My results for that half-month long period are shown below. The oldest of the positions (on Walgreens-WAG) was initiated on June 25, 2013. The most recent were the McDonald’s (MCD) 2015 puts for strike prices of $95 and $100. Those were both sold to open on Oct. 21, 2013.
Note: I use Quicken software to keep my books. With option trades I indicate the number of underlying shares represented, rather than the number of contracts. The dollar amounts are identical.
These trades required zero cash outlays as I used paid-up equity which was already in my margin-type account as the source of the necessary buying power margin requirement (SEC Reg.-T) Regulation T - defined source: Investopedia .
After buying to close (BTC) my net profit on the eight trades was a cool $21,120 after all commissions. At privately-held TradeStation or publicly-traded Interactive Brokers (IBKR) you can trade one option contract for just a $1 minimum commission.
When first sold, the option trades shown had expiration dates that stretched from 15 months to 19 months. The actual time frames from inception through closure ended up ranging from 7 months to about 11.5 months.
People argue all the time about how to calculate ROI (return on investment) when shorting puts. Is it infinite due to the negative cash outlay? Should it be figured as profitability divided by the potential purchase prices had everything been ‘put’ to me? Is it more appropriate to use the final profit divided by the minimum margin requirement?

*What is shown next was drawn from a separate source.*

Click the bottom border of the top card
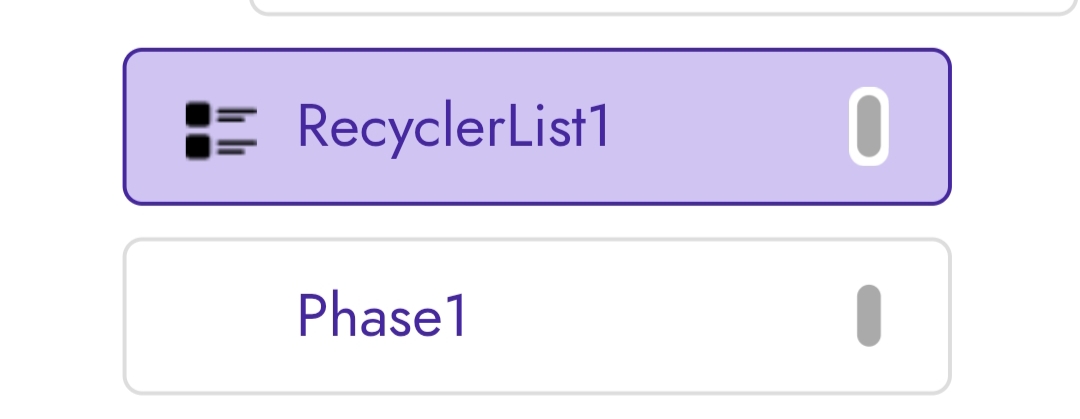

I will leave that determination for others to argue about. The only thing that matters to me now is that I have an extra $21,120 in cash and all obligations to buy any shares related to those options have disappeared.
Many of the best thing in life are only available to those who have substantial assets. This is true about option selling as well. SEC rules require a minimum $20,000 account value plus approval from your brokerage firm before you can even start the process.
If you qualify and take the time and effort to understand the process, writing puts on stocks you’d be willing to buy can be a great investment technique. Using LEAP options can make it even better.
You can see all the closed-out and current positions in my Market Shadows Virtual Put Writing Portfolio by clicking on the hyperlink. It shows every option trade we've made since we started it up back in January, 2013.
Disclosure: I am short many options,with various short and long-term expirations. These are secured against a well-diversified, value-oriented portfolio of stocks.